Xerox® Emulsion Aggregation (EA) Toner White Paper

Background Information

Technology advances sometimes come in unexpected places. To most of us, the black powder we have been adding to copiers and printers for the last sixty years doesn’t seem to have changed very much. It certainly looks the same. But looks can be deceiving. As a result of sixty years of research and thousands of patents, today’s toners flow better, store better, fuse better, and develop more efficiently, resulting in cleaner, better looking prints. But under the surface, other technological advances in toner design have also enabled better, less expensive, and safer photoreceptor and fuser materials not to mention faster and cleaner operating machines. The newest advancement in toner technology is EA Toner.

What is EA Toner?

EA Toner is chemical toner prepared by Emulsion Aggregation, or a chemical process used to “grow” very small, uniform particle sizes from even smaller (sub-micron) size toner components. The EA process can deliver the desired size and narrow particle size distribution required for excellent color image quality. This small size and the relative uniformity of all the particles in a particular “batch” of EA Toner is more predictable than the conventional mechanical process of pulverizing extruded plastic for toner. It is also less energy intensive. Emulsion refers to the synthetic chemical process to form latex toner resin and aggregation means to bring the toner ingredient’s particles together to form the desired particle size and spherical shape.

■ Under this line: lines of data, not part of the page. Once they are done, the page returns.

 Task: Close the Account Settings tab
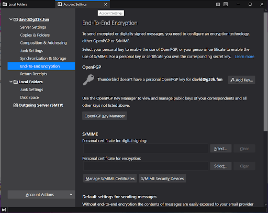tap(106, 4)
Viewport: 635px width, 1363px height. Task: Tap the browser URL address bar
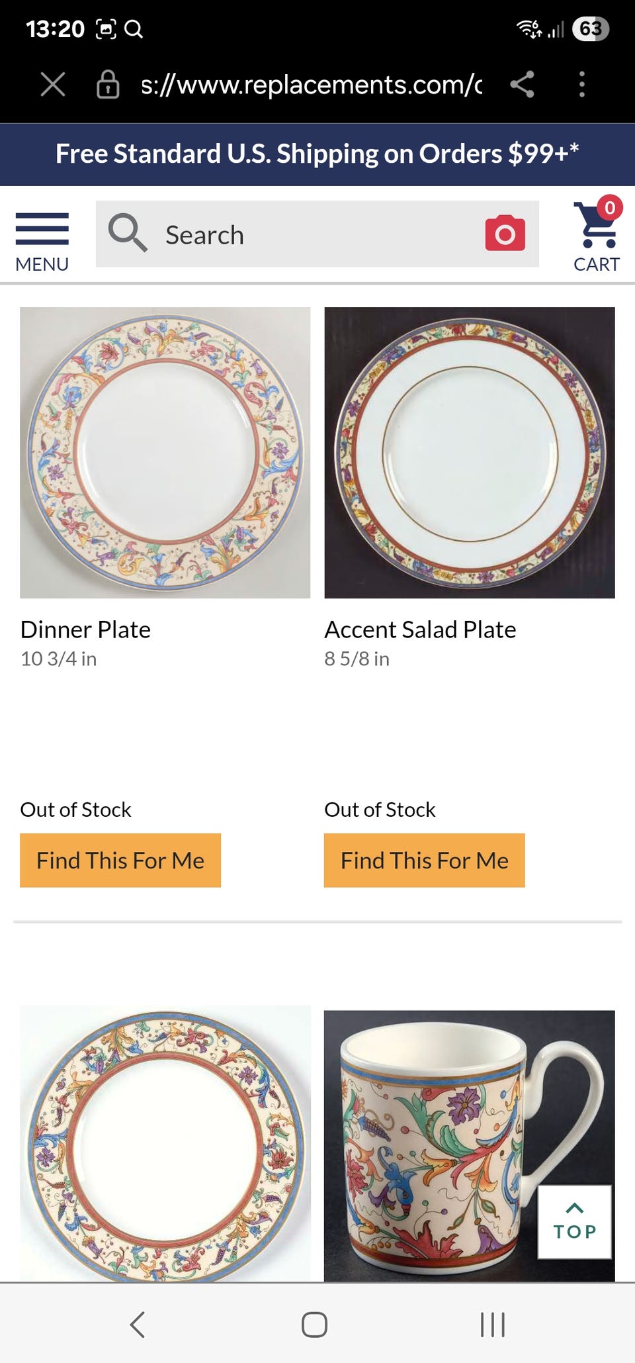coord(311,85)
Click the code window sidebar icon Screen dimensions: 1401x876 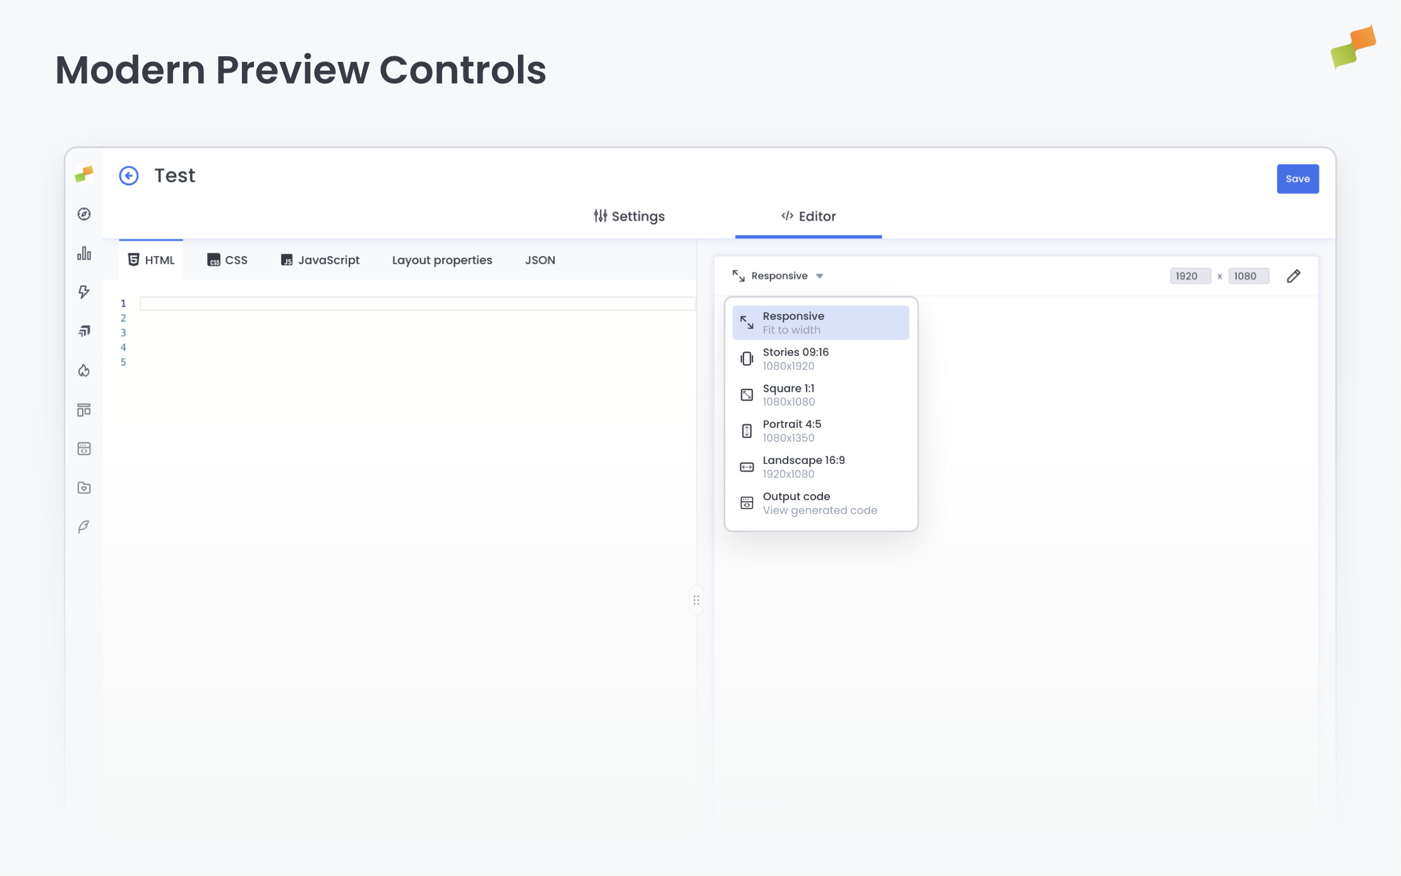pyautogui.click(x=84, y=449)
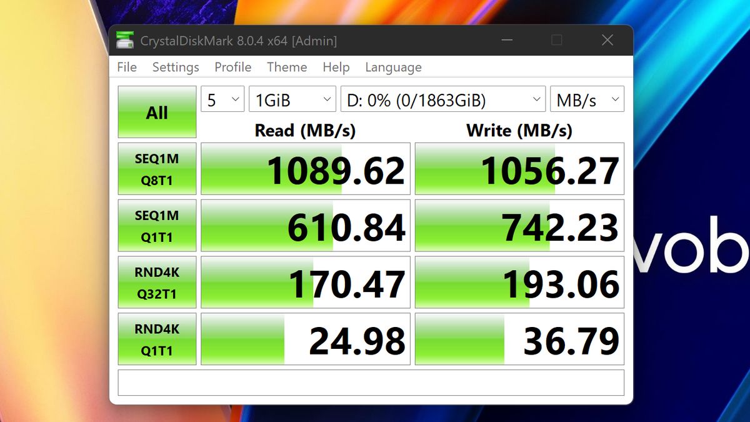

How is it different from other toners?

The conventional toner manufacturing process, consists of starting with just the right plastic, melt mixing in pigment and special ingredients, and pulverizing the resulting block of composite plastic to a fine powder. Finally, the powder still has to be processed to remove oversized chunks and ultra fine particles. This multistep process results in non-uniform angular particles with a somewhat wide size and shape distribution. As amazing as the resulting toners were, to step up to the challenges that each new generation of xerography required, the manufacturing process still limited engineers in creating toner with all the capabilities they wanted.